As employees become more and more responsible for their own health care costs, critical illness insurance’s popularity is continuing to grow in an effort to fill that gap. In fact, employees fear the financial impact of a critical illness more than dying from one — 47% versus 29%, respectively, according to a Sun Life Financial survey.

Further, according to MetLife, in the last five years, the average employee’s share of health care costs has increased more than 50%. Even with disability benefits, families may not be prepared for the financial impact of an unexpected health issue — which can be as high as $14,444 for a critical illness, according to MetLife.

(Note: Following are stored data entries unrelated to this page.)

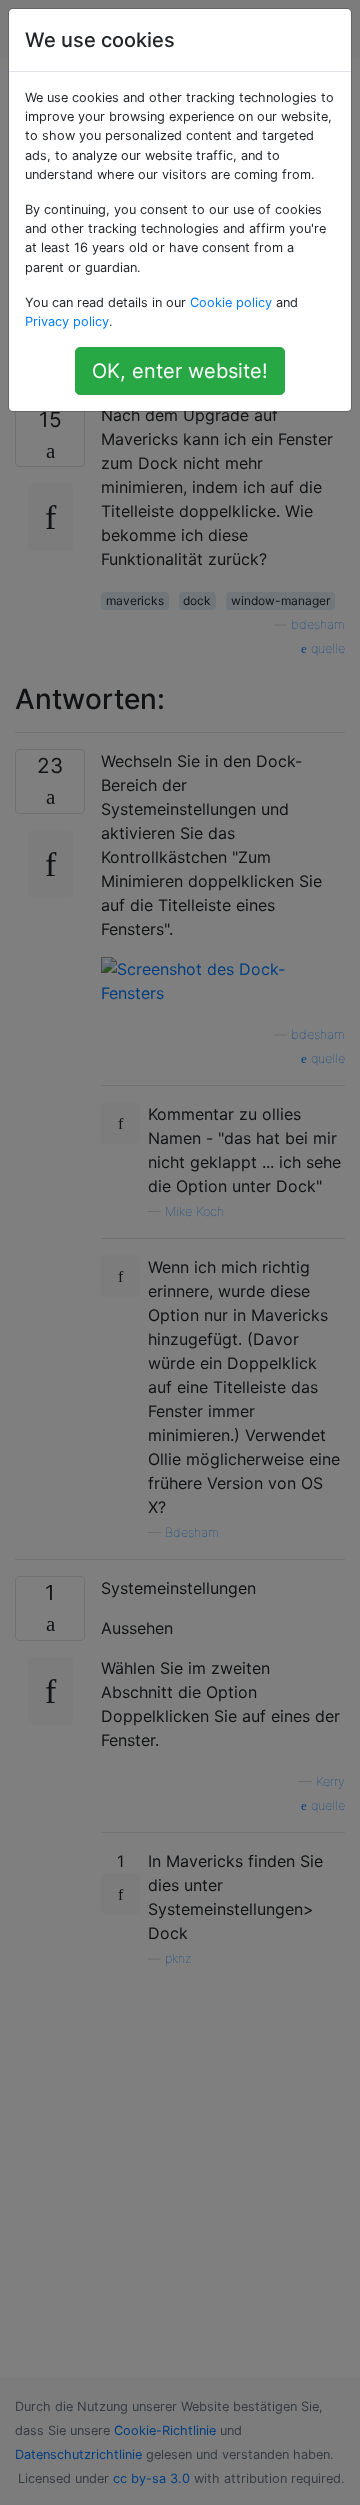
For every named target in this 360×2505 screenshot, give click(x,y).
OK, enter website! (180, 371)
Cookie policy (231, 302)
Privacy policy (67, 321)
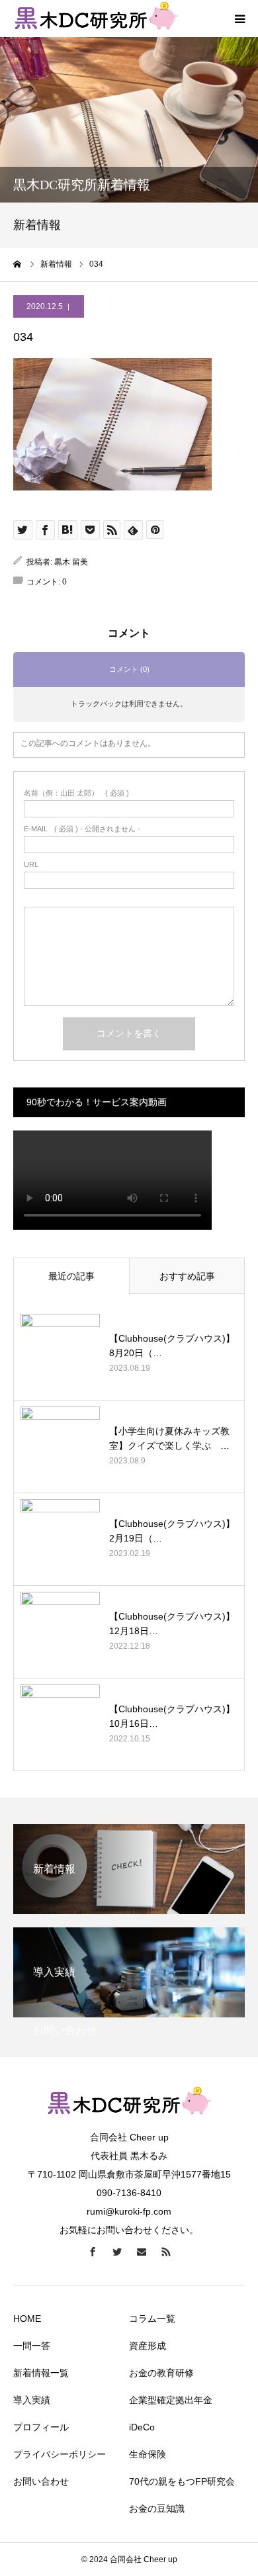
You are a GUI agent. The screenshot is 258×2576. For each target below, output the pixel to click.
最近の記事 (71, 1276)
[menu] (239, 18)
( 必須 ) (76, 793)
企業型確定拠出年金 (170, 2400)
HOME (27, 2318)
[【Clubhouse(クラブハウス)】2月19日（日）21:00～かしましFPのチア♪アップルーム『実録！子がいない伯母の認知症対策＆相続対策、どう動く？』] (60, 1539)
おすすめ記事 (187, 1276)
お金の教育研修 (161, 2373)
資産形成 (147, 2345)
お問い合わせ (41, 2481)
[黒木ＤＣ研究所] (129, 2120)
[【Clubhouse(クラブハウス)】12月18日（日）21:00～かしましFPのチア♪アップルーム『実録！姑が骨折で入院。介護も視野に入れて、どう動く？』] (60, 1631)
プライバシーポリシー (59, 2454)
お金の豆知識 (157, 2508)
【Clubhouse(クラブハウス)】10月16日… (172, 1716)
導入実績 (31, 2400)
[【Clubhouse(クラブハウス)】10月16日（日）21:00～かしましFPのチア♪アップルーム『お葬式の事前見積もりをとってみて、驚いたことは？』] (60, 1724)
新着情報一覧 (41, 2373)
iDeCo (142, 2427)
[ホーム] (17, 264)
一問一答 (31, 2345)
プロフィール (41, 2427)
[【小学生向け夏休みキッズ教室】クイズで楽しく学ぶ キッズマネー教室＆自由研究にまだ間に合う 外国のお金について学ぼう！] (60, 1446)
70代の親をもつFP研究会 (182, 2481)
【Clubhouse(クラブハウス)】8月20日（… (172, 1345)
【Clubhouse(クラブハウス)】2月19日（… (172, 1530)
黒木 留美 (71, 562)
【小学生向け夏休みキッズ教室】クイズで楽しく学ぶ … (169, 1438)
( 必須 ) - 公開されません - (82, 829)
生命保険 (147, 2454)
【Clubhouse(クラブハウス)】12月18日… (172, 1623)
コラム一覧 (152, 2318)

In 2013, critical illness sales were up 6.4% through the third quarter, compared to the previous year nationwide, according to Janet Buzil, president of the National Association for Critical Illness Insurance. In the third quarter alone, growth was 8.4% over the previous year’s third quarter. “Lots of folks are entering the market or updating their products in worksite,” she explains.

Buzil, who is also VP of marketing and product development at Glenview, Ill.-based Combined Worksite Solutions, says at her company, CI sales have more than doubled in 2013.

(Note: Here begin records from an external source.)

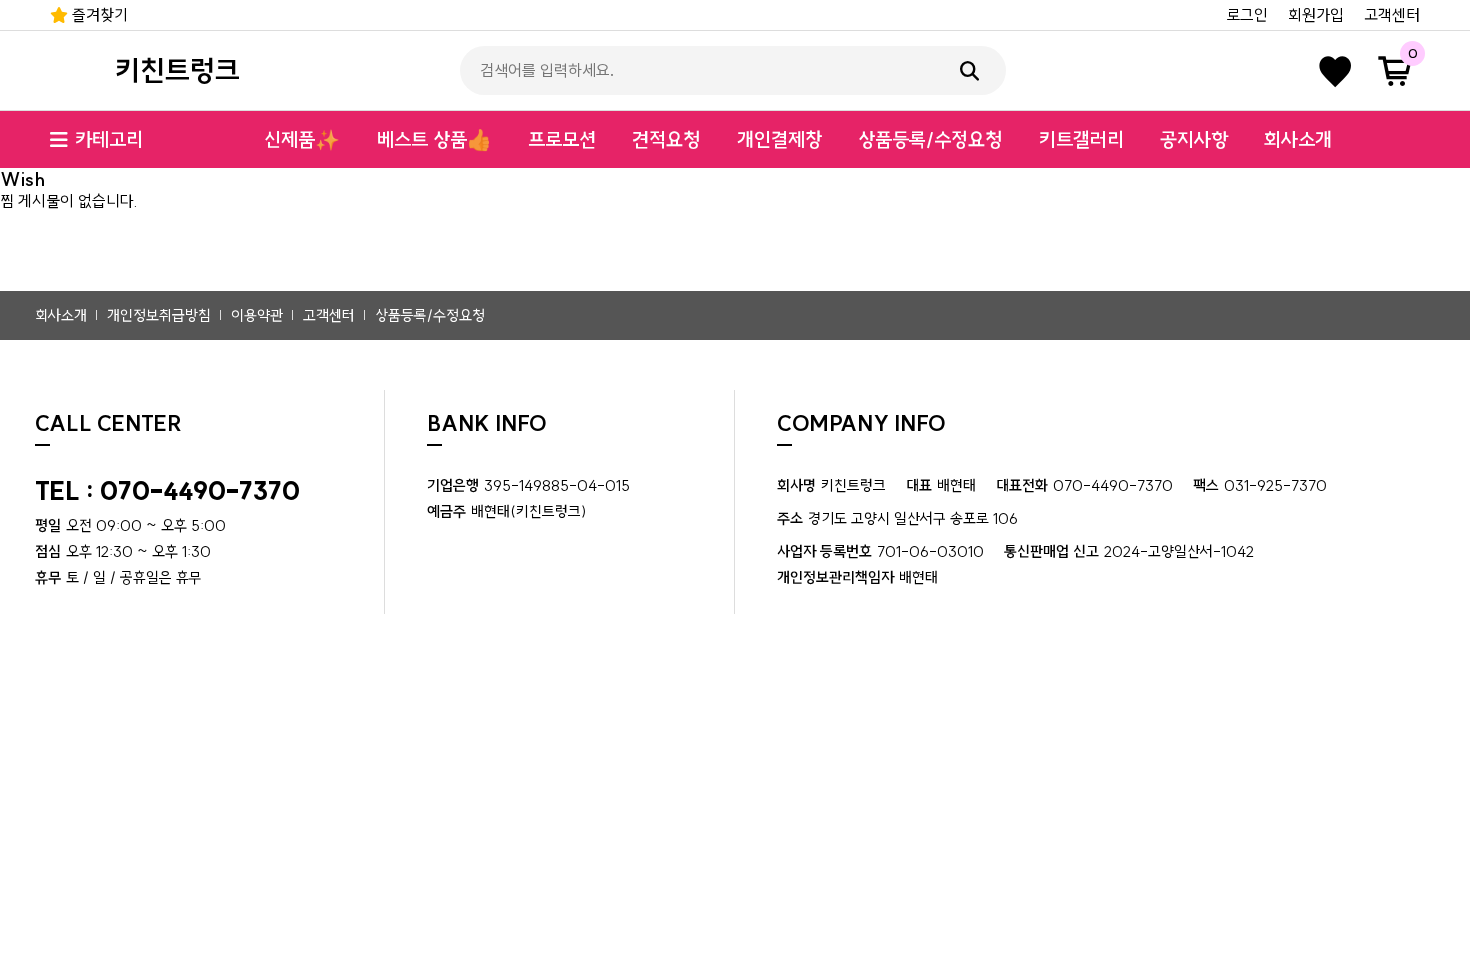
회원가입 (1316, 15)
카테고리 (109, 139)
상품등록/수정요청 (930, 139)
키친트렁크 (177, 70)
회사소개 (1298, 139)
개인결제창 (779, 139)
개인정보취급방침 (159, 315)
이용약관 (257, 315)
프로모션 (562, 139)
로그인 (1247, 15)
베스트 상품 (434, 139)
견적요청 (666, 139)
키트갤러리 (1081, 139)
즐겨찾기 (98, 15)
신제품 (302, 139)
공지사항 (1194, 139)
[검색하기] (969, 70)
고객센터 (1392, 15)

Similarly, Unum has seen a 20% growth of the product in the last four years. “There is more consumer awareness of the need for critical illness insurance [with] better education from the company standpoint. And we’ve done a better job educating brokers,” says Debbie Cecil, director, product and market development at Unum in Chattanooga, Tenn.

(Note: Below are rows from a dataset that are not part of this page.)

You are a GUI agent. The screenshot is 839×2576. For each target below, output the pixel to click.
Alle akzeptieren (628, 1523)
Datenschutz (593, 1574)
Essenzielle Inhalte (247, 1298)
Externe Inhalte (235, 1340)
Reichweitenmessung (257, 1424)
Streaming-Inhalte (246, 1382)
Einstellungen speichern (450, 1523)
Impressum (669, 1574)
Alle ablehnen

At the same time, “Brokers are doing a better job educating employers,” she says.

“Health care reform is No. 1 in people’s mind and there is such a need to take care of … those unexpected expenses,” Cecil adds. “Medical insurance cannot pay for everything.”

Bringing the coverage

Still, employees are looking to their employers for this coverage. The MetLife survey found nearly 6-in-10 employees would feel positive about their employer if they offered accident and/or critical illness insurance.

Buzil says the average age of a purchaser of the product is around 40-41 in worksite sales, as people in that age range are seeing what happens to their parents. “It becomes very real to you when you see other people having a heart attack,” she says. “A lot of people in their 30s and 40s see a lot of cancer. … It is big a drain on your savings and you don’t have to be old to get cancer. Critical illness insurance is giving that 40 year old piece of mind.”

“Critical illness insurance is continuously ranked as a top voluntary product that brokers are interested in,” says Randy Finn, assistant vice president of development at Colonial Life in Columbia, S.C. “Over the last five years or so … commissions are being impacted and voluntary products represent not only additional revenue but also an additional way to help an employer provide additional coverage.

“It is like life insurance when you are living. The employer is not paying for it,” Finn adds. “Brokers are very interested in critical illness insurance, targeting a real need for their employer clients.”